A friend in the riding club told me about this exercise and I have unashamedly borrowed it a few times this week, and really like it for a number of reasons.
I’ve had to adapt the exercise to fit within the confines of the arenas I’ve been using, but the original exercise is a grid of five jumps set out in a straight line, with two canter strides between each fence. Cross poles will ensure a combination don’t cheat and jump fences off centre, as well as helping guide their eye.
Once you’re warmed up over the fences in a straight line the idea of the exercise is to jump alternate fences with a shallow loop in between.

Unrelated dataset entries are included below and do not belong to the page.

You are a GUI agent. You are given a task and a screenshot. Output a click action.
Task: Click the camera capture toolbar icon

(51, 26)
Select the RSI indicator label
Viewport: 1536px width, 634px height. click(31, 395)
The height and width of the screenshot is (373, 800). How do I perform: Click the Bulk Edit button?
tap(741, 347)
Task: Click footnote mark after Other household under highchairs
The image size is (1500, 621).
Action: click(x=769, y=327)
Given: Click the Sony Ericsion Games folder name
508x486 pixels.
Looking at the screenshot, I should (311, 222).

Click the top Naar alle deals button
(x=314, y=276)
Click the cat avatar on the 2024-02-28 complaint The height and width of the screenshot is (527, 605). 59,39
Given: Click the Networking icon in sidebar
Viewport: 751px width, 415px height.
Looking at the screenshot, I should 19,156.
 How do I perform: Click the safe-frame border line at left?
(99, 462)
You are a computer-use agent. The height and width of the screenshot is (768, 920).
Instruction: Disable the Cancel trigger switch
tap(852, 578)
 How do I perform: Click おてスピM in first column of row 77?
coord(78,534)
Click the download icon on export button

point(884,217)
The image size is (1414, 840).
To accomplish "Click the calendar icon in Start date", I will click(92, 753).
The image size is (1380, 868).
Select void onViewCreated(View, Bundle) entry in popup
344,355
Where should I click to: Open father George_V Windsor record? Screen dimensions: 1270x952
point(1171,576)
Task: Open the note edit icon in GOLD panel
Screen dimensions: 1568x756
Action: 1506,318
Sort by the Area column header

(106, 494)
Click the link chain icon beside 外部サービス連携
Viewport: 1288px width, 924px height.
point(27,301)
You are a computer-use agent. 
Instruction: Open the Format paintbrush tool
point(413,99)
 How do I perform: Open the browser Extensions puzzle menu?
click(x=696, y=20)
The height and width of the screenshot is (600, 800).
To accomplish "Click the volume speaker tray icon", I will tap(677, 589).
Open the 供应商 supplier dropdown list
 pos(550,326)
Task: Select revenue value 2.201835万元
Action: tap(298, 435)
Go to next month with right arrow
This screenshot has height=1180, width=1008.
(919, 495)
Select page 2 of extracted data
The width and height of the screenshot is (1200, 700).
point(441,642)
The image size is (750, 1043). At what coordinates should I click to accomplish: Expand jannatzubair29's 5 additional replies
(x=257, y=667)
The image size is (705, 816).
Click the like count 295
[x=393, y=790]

The first time I used this exercise I had three fences along the centre line. Once the straight grid was flowing nicely my rider came off the right rein and jumped number one, before bearing round to the right to shallow loop around fence two and jumping fence three. Turn right on landing and canter across the diagonal, jumping fence two the opposite way at an angle to change the canter lead and rein. Then we rode the same exercise from the left rein with a left shallow loop. This exercise followed on nicely from last week’s work on asking for a change of canter lead over fences, and being aware of the lead between fences.
This mare is not the most supple of horses, and whilst she can do canter shallow loops on the flat, when jumping she quite often changes her canter lead in front just before a fence if asked for fractional counter canter. Going disunited so close to a fence means that she’s not in the best balance and is more at risk of jumping awkwardly or having a pole down.
When they rode the shallow loops the mare changed in front and the canter deteriorated. I got my rider to focus on keeping position right (for right shallow loops, left for left loops) and sit up and balance the canter between the fences, making sure she wasn’t bringing the inside (of the horse’s bend, outside on the shallow loop) leg back as they angled back towards fence three.
There of course, my rider had to be clear with her aids that she wanted a change over the fence across the diagonal.
It took a few attempts to bring the exercise together, but once they got the idea the canter stayed much more balanced and then the actual jumps improved. The mare’s suppleness improved hugely. The mare had to really listen to her rider, who had to think about how she positioned herself over fences. My rider began to see how being able to ride counter canter for gentle turns on a course, or when she didn’t have time to change her lead through trot would give her a smoother ride, save some precious seconds in a jump off, and hopefully leave all the fences up.
The next time I used this exercise I managed to fit four fences in the school, and the exercise ran like this: from right rein jump fence one, shallow loop to the right, jump fence three, go to the left of fence four and turn back on yourself, jump fence four the opposite way, shallow loop to the right to jump fence two the opposite way. This course needed to be ridden from both reins in order to have left and right shallow loops.
These riders were a dressage diva, and I wanted her to focus on smoothly cantering between the fences and not micro-managing. When she micro-manages her horse gets tense and short in the canter, so I like her to focus on her lines and staying soft in the hand. Obviously her horse is very able to perform flying changes, but I challenged her to maintain the canter lead he was on upon landing after a fence. This meant that sometimes he needed counter canter and sometimes he didn’t depending on whether he changed over the fence. I didn’t want my rider to think too much about being perfect on the shallow loops, but rather get her to go with the flow and not upset her horse’s balance. By the end she wasn’t overriding and had much better shaped jumps because the canter was working canter, not collected, and more relaxed.
For her younger brother, who’s the jumper of the family, I wanted him to ride smoother turns between fences. He has a tendency to grab the inside rein and so unbalance his pony and get a jack knife turn. Interestingly, every time this rider used his inside rein, the canter got long and flat and the pony change lead in front. I didn’t want to complicate the actual jump by getting this young rider to ask for a particular lead over the fence, but rather to ride his lines accurately and keep the canter balanced by sitting up and using his outside aids to turn. As soon as he didn’t use his inside hand his shallow loops flowed really nicely and he met the jumps in a better place. He could feel the smoothness is the exercise then.
This exercise is really useful at teaching a rider to think and plan ahead; to ride accurate lines and smooth turns. For the horse is it brilliant at suppling them, making sure their listening to the rider and don’t lock on to the grid. There’s not enough time to change canter leads so it’s about riding what you have in that moment of time and keeping the horse balanced so they have the best possible chance of jumping well. It also helps with riding lines and quick turns for jump offs.
Definitely an exercise to remember as it’s a bit of fun, can be broken down to different levels to accommodate a variety of horse and rider abilities and has huge benefits for course jumping.